House Republicans are pushing a slew of bills that attempt to cut back on Medicaid fraud by reforming eligibility and closing loopholes that enable lottery winners to get coverage.
But Democrats are concerned that some of the measures could have unintended consequences.
The House Energy and Commerce Committee’s health subcommittee looked at six bills during a Friday hearing. The bills target certain eligibility loopholes that could be used for fraud, a pervasive problem with the government program that gives health coverage to low-income U.S. residents.
“The increasing size, complexity and vulnerability of Medicaid have led the [federal watchdog Government Accountability Office] to designate it a ‘high-risk’ program that can too easily be subjected to fraud and abuse,” said subcommittee Chairman Joseph Pitts, R-Pa.
Medicaid gives states a wide berth to design and implement their own programs.
The biggest fraud problem is making improper payments to people who are ineligible for Medicaid or payments to providers for services that weren’t provided, the GAO said. Last year, the federal government paid an estimated $17.5 billion in improper Medicaid payments, the federal watchdog added.
One of the bills would count lottery winnings or similar lump sums toward Medicaid eligibility.
Income eligibility for Medicaid applicants and new enrollees is based on monthly household income. Therefore, a lump sum gained by lottery or gambling winnings or an inheritance is counted as income “only in the month received,” a subcommittee report said.
Because of these regulations, lottery winners could keep their Medicaid coverage, the report said. The bill would allow states to consider any lump sum payments as if they were obtained over multiple months, even if they were obtained in only one month.
Other bills would stop healthcare providers who are terminated from the Medicaid program in one state for committing fraud from applying for Medicaid reimbursements in another state.

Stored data
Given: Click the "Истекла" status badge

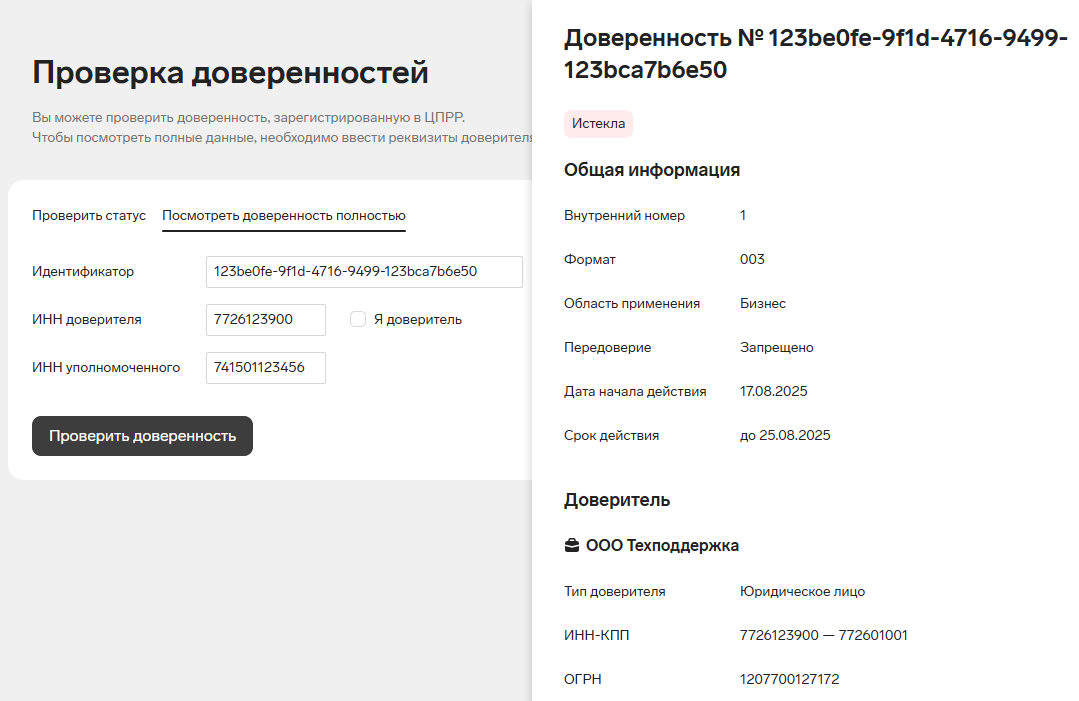Looking at the screenshot, I should [x=598, y=123].
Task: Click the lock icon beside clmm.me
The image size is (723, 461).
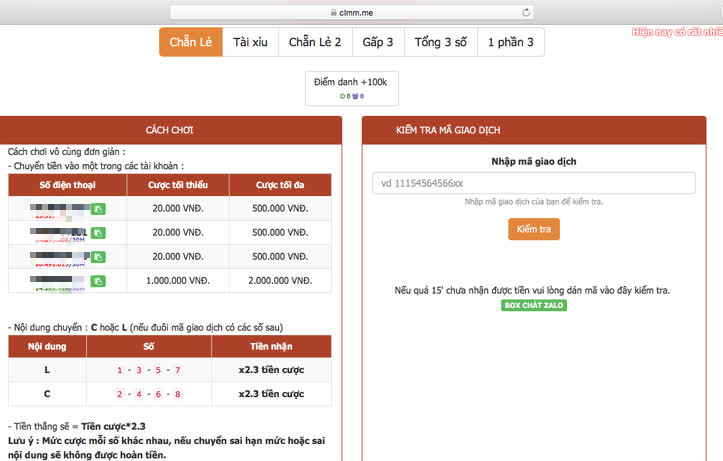Action: click(x=333, y=12)
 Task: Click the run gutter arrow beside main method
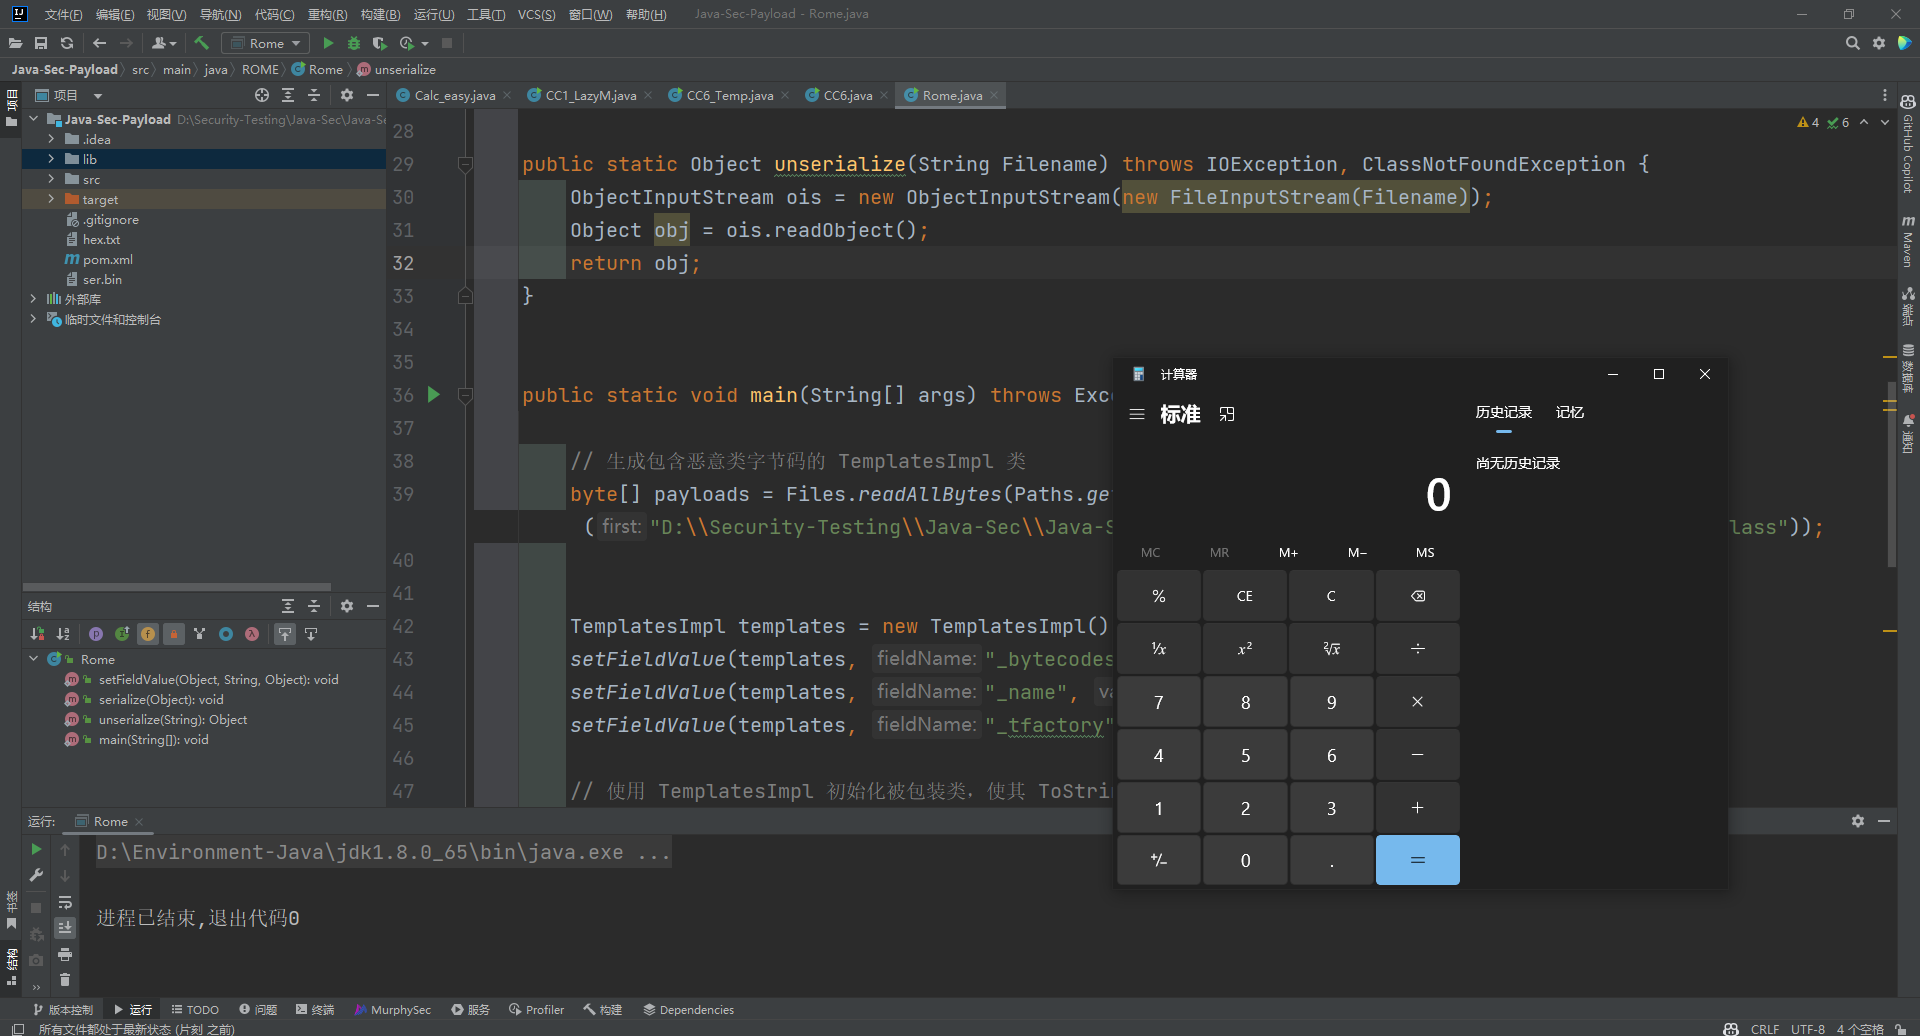[434, 395]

§ **Task requirements**
Please continue the article about the House Medicaid fraud bills, starting after its last sentence.

§ **Answer to the exercise**
Democrats largely supported some of the legislation, but were skeptical about the bill on lottery winners.
A problem, for example, is if a parent receives a lump sum but a child is actually the Medicaid enrollee.
“As we all know, the majority of Medicaid enrollees are children,” said Rep. Lois Capps, D-Calif.
Capps wondered if a child would lose eligibility for Medicaid due to the parent’s lump sum, despite how the parents spend that money. Trish Riley, a commissioner of the nonpartisan Medicaid and Children’s Health Insurance Program Payment and Access Commission, said the bill has the potential to do that.
The agency conducts nonpartisan studies on the Medicaid and CHIP programs.
“That lump sum would ensure that child was not eligible for a long time,” Capps said.
Capps said she couldn’t support the bill because it “may seem very attractive but underneath there are some unintended consequences.”
“We have some work to do here,” said Rep. Kathy Castor, D-Fla.
It is not clear how many Medicaid recipients are in fact lottery winners. The subcommittee report said that last year one state, which was not identified, reported that about 6,000 lottery winners were receiving, or were a member of a family receiving, Medicaid benefits.
About 200 of those people got winnings of $20,000 or more.
The committee hasn’t scheduled a markup of the six Medicaid bills.